The comics have, on some occasions, expressed complexity in the plots and serious views on major political changes taking place in Hong Kong during the 1960s-1980s. It had previously criticised overly Westernised Chinese, who were often shown in the comic strips kowtowing to Western interests over the local Chinese interests. The run-up to the handover of Hong Kong to China following the Sino-British Joint Declaration of 1984 also became a point of interest, as a few comic strips were published through the late 1980s and early 1990s expressing the characters' fears of handover, frequently represented in a numeral of the year it would take place: 1997. Some of these comic strips also depict direct assault of representations of the Chinese government and the Chinese Communist Party, occasionally in the form of caricatured depictions of Deng Xiaoping. The handover was later depicted in more a positive light in the years leading to the actual event; possibly representing a changing perspective from the author.

==Films==
The comic series was made into many Cantonese and Mandarin cartoon animations, one of which combined live actors and advanced CGI graphics.
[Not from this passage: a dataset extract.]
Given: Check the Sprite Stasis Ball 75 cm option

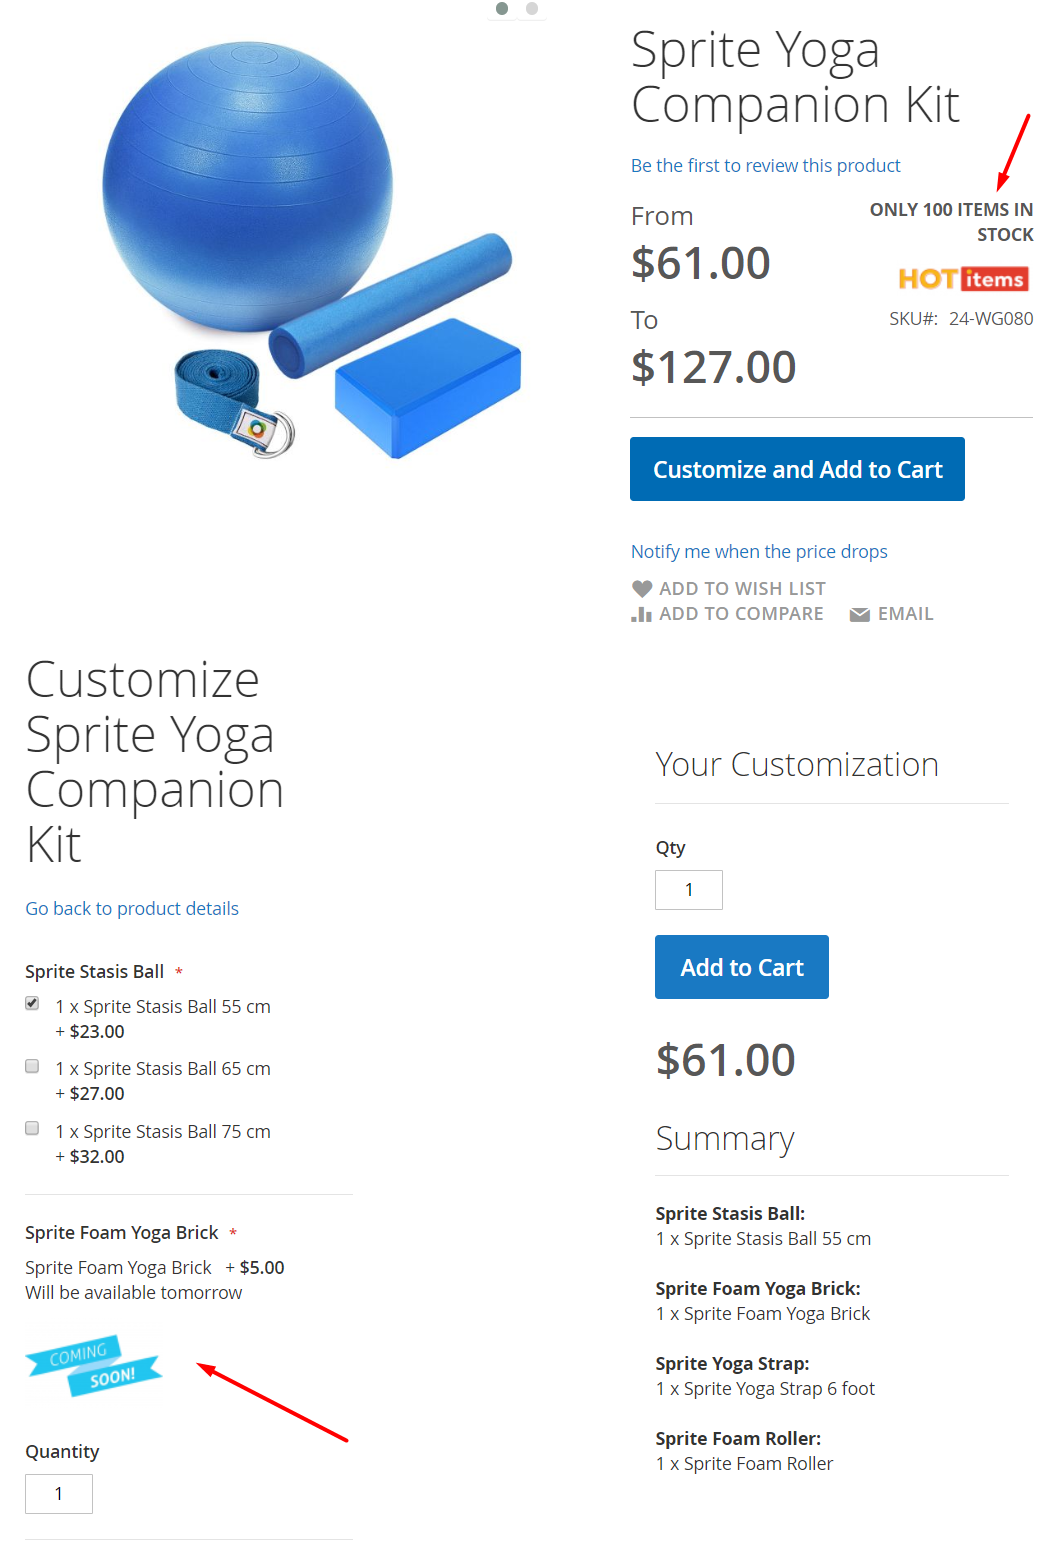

The list of Old Master Q films is as follows, in chronological order:

| English name | Chinese name | Release date | Type | Casts |
| Old Master Q | 老夫子 | 3 August 1965 | film | Ko Lo-chuen (高魯泉) |
| Old Master Q and Big Potato | 老夫子與大蕃薯 | 19 May 1966 | film | Suet Nay (雪妮), Ko Lo-chuen (高魯泉), Lydia Shum (沈殿霞) |
| How Master Cute Thrice Saved the Idiot Ming | 老夫子三救傻瓜明 | 13 July 1966 | film | Ko Lo-chuen (高魯泉) |
| Old Master Q | 老夫子 | 8 March 1975 | film | Leung Tin (梁天), Betty Ting, Roy Chiao, Sai Gwa-pau (西瓜刨), Law Lan, Lai Siu Fong |
| Mr. Funnybone | 我係老夫子 | 2 October 1976 | film | Lee Ching (李菁), Wang Sha (王沙) Ngai Tung Gwa (矮冬瓜), Lau Luk-wah (劉陸華) |
| Mr. Funnybone Strikes Again | 老夫子奇趣錄 | 18 November 1978 |  |
| Colour Old Master Q | 七彩老夫子 | 16 July 1980 | cartoon |  |
| Old Master Q Water Margin | 老夫子水虎傳 | 10 July 1982 | cartoon |  |
| Old Master Q & "San-T" | 山T老夫子 | 4 August 1983 | cartoon |  |
| Old Master Q 2001 | 老夫子2001 | 5 April 2001 | film | Nicholas Tse, Cecilia Cheung, Alfonso Wong |
| Master Q: Incredible Pet Detective | 老夫子反斗偵探 | 20 December 2003 | cartoon | Eric Tsang, Chapman To, Andes Yue, Lee Ka-yee (利嘉兒), Dexter Young (楊天經) |
| Old Master Q – Fantasy Zone Battle | 老夫子 – 魔界夢戰記 | 2003 | TV series |  |
| Master Q | 老夫子 | 2004 | TV series |  |
| The New Unbeatable Old Master Q: Shaolin Detective Agency | 無敵老夫子新傳：少林偵探社 | 2005 | film | Law Kar-ying, Karen Tong (湯寳如) |
| Old Master Q and Little Ocean Tiger | 老夫子之小水虎传奇 | 2011 | film | Deng Chao, Zhang Hanyu, Elva Hsiao |

- Other actors in OMQ movies include: Hong Wei (紅薇), Connie Chan, Nancy Sit, Chu Yau-ko (朱由高), Fen Ni (芬妮)
- Other lyricists/singers include: Wong Jim, Joseph Koo, Leslie Cheung

==Spin-off==
A spin-off series called Q Master Q (Q夫子) shows young versions of the characters with similar clothing as their adult counterparts. Each of their names also are related to their counterparts.

== Plagiarism dispute ==
Alfonso Wong was criticized for plagiarizing the work of Tianjin-based manhua artist Peng Di (朋弟), which featured a similar character of the same name and produced for newspapers during Wong's childhood in the 1930s; Peng's work fell into obscurity due to his silencing during the Cultural Revolution, only to be rediscovered as Old Master Q started to be syndicated in Mainland China afterwards. Feng Jicai published a book in 2001 containing samples of work by Peng Di, which displayed the similarities between Peng Di and Alfonso Wong's works, including one strip which was copied near-verbatim. Wong acknowledged Peng Di's existence when interviewed, but never responded to the accusations. However, in a 1974 article, Wong noted that a separate series, a comic strip from Shanghai named Mr. Wang, which also featured a similar protagonist but predates Peng Di's work, served as the primary inspiration for the character. Similar characters have existed throughout comics in Mainland China prior to the Chinese Communist Party coming into power, but did not feature Wong's refined art style and wry humour.